Properties of haemolysin E (HlyE) from a pathogenic Escherichia coli avian isolate and studies of HlyE export

Abstract

Haemolysin E (HlyE) is a novel pore-forming toxin first identified in Escherichia coli K-12. Analysis of the 3-D structure of HlyE led to the proposal that a unique hydrophobic beta-hairpin structure (the beta-tongue, residues 177-203) interacts with the lipid bilayer in target membranes. In seeming contradiction to this, the hlyE sequence from a pathogenic E. coli strain (JM4660) that lacks all other haemolysins has been reported to encode an Arg residue at position 188 that was difficult to reconcile with the proposed role of the beta-tongue.
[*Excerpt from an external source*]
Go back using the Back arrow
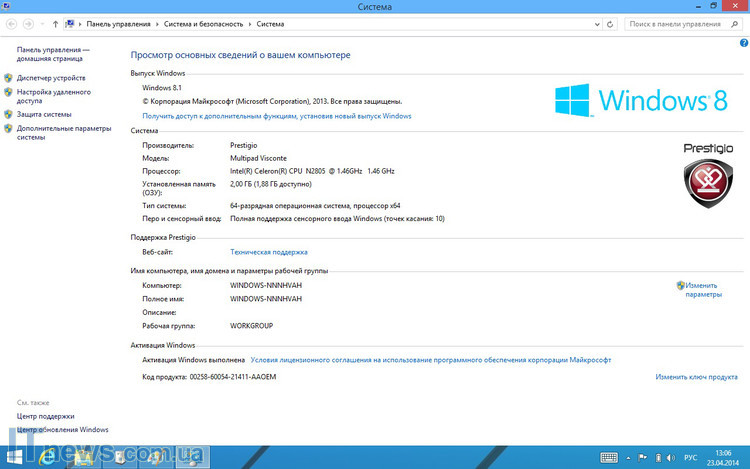 pyautogui.click(x=11, y=23)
Here it is shown that the JM4660 hlyE sequence encodes Gly, not Arg, at position 188 and that substitution of Gly188 by Arg in E. coli K-12 HlyE abolishes activity, emphasizing the importance of the head domain in HlyE function. Nevertheless, 76 other amino acid substitutions were confirmed compared to the HlyE protein of E. coli K-12. The JM4660 HlyE protein was dimeric, suggesting a mechanism for improving toxin solubility, and it lysed red blood cells from many species by forming 36-41 A diameter pores. However, the haemolytic phenotype of JM4660 was found to be unstable due to defects in HlyE export, indicating that export of active HlyE is not an intrinsic property of the protein but requires additional components. TnphoA mutagenesis of hlyE shows that secretion from the cytoplasm to the periplasm does not require the carboxyl-terminal region of HlyE. Finally, disruption of genes associated with cell envelope function, including tatC, impairs HlyE export, indicating that outer membrane integrity is important for effective HlyE secretion.